A much neglected topic within trading psychology is learning styles and how those impact trading. In my experience working with traders, I find that many times their performance is compromised by a mismatch between how they are approaching markets and how they optimally process information.
Consider the following learning and trading styles:
* The Analytical Trader - Breaks markets and stocks down, making decisions from the data collected. This includes the fundamental stock investor and the mechanical system trader.
* The Visual Trader - Trades off information from visual presentations, including price/volume charts, depth of market screens, and indicator displays. This includes many discretionary traders who rely on technical analysis.
* The Auditory Trader - Makes decisions based upon information from human interaction, including conversations with analysts, assistants, brokers, and peers. This includes many pit traders.

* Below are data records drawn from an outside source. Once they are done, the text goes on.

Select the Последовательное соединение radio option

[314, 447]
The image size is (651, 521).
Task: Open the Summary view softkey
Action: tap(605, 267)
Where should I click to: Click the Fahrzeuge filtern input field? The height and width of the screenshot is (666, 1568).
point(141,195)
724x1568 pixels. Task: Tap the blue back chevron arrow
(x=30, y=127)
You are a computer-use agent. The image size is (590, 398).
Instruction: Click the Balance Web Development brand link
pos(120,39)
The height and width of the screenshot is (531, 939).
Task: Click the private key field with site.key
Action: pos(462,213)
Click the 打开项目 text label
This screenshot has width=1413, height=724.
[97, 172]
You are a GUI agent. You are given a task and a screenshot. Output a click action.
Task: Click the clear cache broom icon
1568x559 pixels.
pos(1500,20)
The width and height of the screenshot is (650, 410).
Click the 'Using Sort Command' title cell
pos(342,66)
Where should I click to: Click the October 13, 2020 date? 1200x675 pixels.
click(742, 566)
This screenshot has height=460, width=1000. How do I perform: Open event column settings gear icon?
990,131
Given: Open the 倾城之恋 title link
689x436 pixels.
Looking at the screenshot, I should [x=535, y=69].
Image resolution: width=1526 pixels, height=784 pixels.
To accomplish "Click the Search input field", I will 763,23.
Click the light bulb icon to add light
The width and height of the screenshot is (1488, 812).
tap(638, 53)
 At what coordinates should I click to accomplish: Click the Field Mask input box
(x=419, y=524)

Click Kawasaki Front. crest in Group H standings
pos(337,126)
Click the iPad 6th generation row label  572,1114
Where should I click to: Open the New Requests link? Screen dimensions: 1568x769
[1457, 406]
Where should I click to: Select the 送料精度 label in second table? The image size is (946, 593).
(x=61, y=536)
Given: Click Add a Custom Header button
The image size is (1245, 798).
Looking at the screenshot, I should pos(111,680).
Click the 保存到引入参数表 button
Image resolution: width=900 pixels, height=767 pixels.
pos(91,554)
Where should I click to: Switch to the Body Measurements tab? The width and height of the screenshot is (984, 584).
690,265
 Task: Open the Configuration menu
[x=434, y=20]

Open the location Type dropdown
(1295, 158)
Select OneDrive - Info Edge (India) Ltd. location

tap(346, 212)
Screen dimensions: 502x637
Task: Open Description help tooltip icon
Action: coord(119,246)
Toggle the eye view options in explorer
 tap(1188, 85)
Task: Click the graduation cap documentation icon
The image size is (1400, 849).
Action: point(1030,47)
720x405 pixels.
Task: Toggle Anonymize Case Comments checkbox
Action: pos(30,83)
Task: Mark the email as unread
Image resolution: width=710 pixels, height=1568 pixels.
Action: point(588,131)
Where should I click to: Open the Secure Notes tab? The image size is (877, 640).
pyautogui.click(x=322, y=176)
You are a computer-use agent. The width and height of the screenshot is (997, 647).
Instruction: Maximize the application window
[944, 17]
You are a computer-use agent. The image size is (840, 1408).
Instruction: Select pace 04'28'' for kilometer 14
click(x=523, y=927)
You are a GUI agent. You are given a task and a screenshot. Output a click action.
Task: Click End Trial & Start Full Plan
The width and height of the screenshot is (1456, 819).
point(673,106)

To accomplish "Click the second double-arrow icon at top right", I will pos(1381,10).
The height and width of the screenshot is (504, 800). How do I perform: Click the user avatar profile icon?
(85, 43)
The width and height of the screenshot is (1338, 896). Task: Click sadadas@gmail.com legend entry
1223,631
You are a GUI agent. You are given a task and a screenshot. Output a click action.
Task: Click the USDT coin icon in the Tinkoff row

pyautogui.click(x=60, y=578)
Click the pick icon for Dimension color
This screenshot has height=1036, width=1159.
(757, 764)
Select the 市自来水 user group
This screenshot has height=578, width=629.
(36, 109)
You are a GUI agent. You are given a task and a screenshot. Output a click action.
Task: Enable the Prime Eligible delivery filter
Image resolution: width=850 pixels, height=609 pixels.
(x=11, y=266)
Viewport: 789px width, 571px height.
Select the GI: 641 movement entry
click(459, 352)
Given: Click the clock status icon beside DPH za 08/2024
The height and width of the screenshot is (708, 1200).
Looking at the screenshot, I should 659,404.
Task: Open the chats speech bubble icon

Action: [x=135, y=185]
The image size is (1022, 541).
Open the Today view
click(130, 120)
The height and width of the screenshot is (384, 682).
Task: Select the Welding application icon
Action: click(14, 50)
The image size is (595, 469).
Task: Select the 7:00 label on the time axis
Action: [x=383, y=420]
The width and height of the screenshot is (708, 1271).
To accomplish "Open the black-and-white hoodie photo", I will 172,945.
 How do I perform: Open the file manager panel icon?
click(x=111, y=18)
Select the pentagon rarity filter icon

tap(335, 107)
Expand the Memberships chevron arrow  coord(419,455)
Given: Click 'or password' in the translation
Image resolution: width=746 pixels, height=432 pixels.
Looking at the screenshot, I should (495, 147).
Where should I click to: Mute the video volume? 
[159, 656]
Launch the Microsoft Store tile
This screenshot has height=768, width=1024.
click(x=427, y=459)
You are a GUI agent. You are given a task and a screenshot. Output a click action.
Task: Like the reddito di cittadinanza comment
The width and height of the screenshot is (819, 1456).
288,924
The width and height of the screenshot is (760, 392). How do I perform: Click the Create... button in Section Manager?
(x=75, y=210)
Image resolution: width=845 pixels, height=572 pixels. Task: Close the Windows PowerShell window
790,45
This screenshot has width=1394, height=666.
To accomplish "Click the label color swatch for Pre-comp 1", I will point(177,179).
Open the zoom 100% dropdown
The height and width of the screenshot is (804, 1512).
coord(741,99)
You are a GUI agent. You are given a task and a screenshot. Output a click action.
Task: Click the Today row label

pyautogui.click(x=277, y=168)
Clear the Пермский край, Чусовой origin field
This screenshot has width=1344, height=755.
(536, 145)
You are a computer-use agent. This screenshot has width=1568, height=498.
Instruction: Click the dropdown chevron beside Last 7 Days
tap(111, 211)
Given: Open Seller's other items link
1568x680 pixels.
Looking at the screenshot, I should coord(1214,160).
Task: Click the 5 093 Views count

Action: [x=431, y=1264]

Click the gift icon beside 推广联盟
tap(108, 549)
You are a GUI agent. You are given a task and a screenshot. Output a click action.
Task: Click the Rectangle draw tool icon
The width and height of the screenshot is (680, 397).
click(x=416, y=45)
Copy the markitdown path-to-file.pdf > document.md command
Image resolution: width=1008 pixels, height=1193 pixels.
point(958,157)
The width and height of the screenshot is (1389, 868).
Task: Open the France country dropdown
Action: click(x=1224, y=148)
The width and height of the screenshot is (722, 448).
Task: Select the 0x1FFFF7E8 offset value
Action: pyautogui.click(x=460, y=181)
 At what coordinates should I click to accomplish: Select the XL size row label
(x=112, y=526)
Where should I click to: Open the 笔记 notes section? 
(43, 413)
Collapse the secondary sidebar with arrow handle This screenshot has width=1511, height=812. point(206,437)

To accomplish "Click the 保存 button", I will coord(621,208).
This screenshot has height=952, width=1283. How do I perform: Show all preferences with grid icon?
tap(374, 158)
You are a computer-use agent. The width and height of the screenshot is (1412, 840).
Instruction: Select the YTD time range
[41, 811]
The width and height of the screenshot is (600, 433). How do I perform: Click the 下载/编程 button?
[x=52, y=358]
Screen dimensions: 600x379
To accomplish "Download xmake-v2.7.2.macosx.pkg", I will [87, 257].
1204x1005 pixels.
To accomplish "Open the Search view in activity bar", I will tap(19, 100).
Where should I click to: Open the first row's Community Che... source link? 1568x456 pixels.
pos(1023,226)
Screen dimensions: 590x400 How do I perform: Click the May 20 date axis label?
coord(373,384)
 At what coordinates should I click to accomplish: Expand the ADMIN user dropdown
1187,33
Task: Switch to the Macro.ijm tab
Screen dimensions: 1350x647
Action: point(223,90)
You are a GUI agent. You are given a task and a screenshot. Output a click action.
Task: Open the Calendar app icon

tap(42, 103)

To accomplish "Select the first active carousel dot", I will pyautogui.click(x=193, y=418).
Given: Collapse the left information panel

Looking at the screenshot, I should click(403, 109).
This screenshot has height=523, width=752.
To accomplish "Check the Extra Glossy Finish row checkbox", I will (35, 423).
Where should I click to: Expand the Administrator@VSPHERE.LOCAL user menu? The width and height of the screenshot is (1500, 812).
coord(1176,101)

* The Synthetic Trader - Assembles information from a variety of sources to find overarching themes and patterns that inform trading decisions. This includes many global macro traders.
* The Kinesthetic Trader - Actively participates in markets to sustain a feel for how those markets are trading. This includes many true scalpers and market makers.
I have known successful traders who draw upon all of these information processing modalities. The issue is not which is best, but rather which is optimal for particular traders. When visual traders become too analytical and overanalyze markets out of anxiety, they tend to underperform. When auditory traders overemphasize market charts out of uncertainty, they miss key data. When frustrated kinesthetic traders look at too much information in a synthetic way in a desire for certainty, they lose their feel for markets.
Many times the ways we cope with stress, risk, and uncertainty take us out of the game by changing how we engage markets. It is difficult to sustain consistency in processing market information if we don't understand our cognitive styles and strengths.